# Problem to work on:
Rewrite the following items with "computer-use agent" changed to "desktop agent" wherever it occurs. Leave all other text unchanged.

# Data shown:
......
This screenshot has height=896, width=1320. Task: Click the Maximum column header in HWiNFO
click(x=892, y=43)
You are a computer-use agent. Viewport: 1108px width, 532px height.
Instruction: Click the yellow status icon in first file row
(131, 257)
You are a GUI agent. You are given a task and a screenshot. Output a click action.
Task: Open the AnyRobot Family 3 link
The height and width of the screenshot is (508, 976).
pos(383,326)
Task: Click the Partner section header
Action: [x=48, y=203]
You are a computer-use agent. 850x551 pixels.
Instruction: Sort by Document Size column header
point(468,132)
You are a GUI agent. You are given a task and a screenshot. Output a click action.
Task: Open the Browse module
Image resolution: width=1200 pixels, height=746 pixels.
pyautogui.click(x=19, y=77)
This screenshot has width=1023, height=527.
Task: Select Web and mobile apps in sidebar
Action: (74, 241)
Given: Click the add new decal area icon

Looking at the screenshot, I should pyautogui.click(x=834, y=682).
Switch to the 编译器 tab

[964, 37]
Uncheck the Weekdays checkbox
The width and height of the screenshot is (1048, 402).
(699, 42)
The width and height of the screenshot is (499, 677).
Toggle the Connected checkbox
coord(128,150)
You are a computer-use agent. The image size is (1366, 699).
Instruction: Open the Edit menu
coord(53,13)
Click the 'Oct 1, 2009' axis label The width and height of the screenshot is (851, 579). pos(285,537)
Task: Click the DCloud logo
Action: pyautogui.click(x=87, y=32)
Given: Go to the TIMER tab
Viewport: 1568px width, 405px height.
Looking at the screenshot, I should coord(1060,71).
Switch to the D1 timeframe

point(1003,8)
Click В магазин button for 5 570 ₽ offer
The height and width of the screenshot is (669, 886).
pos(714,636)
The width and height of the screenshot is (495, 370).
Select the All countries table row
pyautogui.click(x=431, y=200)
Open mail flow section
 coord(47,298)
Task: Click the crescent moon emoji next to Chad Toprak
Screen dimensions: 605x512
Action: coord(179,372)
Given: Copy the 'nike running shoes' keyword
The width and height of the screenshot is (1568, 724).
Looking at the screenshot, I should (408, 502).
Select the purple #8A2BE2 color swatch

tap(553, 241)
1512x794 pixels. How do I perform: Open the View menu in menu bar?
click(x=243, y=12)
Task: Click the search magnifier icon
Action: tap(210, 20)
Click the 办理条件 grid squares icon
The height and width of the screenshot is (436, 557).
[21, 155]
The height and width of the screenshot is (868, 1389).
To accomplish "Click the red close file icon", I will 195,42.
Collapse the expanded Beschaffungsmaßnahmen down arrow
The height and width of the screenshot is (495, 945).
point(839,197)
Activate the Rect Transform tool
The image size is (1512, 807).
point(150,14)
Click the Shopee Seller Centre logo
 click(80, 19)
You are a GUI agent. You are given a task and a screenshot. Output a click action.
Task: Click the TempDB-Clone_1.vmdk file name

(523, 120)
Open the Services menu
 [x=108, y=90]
......
# Solution to the problem:
This screenshot has height=896, width=1320. Task: Click the Maximum column header in HWiNFO
click(x=892, y=43)
You are a desktop agent. Viewport: 1108px width, 532px height.
Instruction: Click the yellow status icon in first file row
(131, 257)
You are a GUI agent. You are given a task and a screenshot. Output a click action.
Task: Open the AnyRobot Family 3 link
The height and width of the screenshot is (508, 976).
pos(383,326)
Task: Click the Partner section header
Action: [x=48, y=203]
You are a desktop agent. 850x551 pixels.
Instruction: Sort by Document Size column header
point(468,132)
You are a GUI agent. You are given a task and a screenshot. Output a click action.
Task: Open the Browse module
Image resolution: width=1200 pixels, height=746 pixels.
pyautogui.click(x=19, y=77)
This screenshot has width=1023, height=527.
Task: Select Web and mobile apps in sidebar
Action: (74, 241)
Given: Click the add new decal area icon

Looking at the screenshot, I should pyautogui.click(x=834, y=682).
Switch to the 编译器 tab

[964, 37]
Uncheck the Weekdays checkbox
The width and height of the screenshot is (1048, 402).
(699, 42)
The width and height of the screenshot is (499, 677).
Toggle the Connected checkbox
coord(128,150)
You are a desktop agent. The image size is (1366, 699).
Instruction: Open the Edit menu
coord(53,13)
Click the 'Oct 1, 2009' axis label The width and height of the screenshot is (851, 579). pos(285,537)
Task: Click the DCloud logo
Action: pyautogui.click(x=87, y=32)
Given: Go to the TIMER tab
Viewport: 1568px width, 405px height.
Looking at the screenshot, I should coord(1060,71).
Switch to the D1 timeframe

point(1003,8)
Click В магазин button for 5 570 ₽ offer
The height and width of the screenshot is (669, 886).
pos(714,636)
The width and height of the screenshot is (495, 370).
Select the All countries table row
pyautogui.click(x=431, y=200)
Open mail flow section
 coord(47,298)
Task: Click the crescent moon emoji next to Chad Toprak
Screen dimensions: 605x512
Action: coord(179,372)
Given: Copy the 'nike running shoes' keyword
The width and height of the screenshot is (1568, 724).
Looking at the screenshot, I should (408, 502).
Select the purple #8A2BE2 color swatch

tap(553, 241)
1512x794 pixels. How do I perform: Open the View menu in menu bar?
click(x=243, y=12)
Task: Click the search magnifier icon
Action: tap(210, 20)
Click the 办理条件 grid squares icon
The height and width of the screenshot is (436, 557).
[21, 155]
The height and width of the screenshot is (868, 1389).
To accomplish "Click the red close file icon", I will 195,42.
Collapse the expanded Beschaffungsmaßnahmen down arrow
The height and width of the screenshot is (495, 945).
point(839,197)
Activate the Rect Transform tool
The image size is (1512, 807).
point(150,14)
Click the Shopee Seller Centre logo
 click(80, 19)
You are a GUI agent. You are given a task and a screenshot. Output a click action.
Task: Click the TempDB-Clone_1.vmdk file name

(523, 120)
Open the Services menu
 [x=108, y=90]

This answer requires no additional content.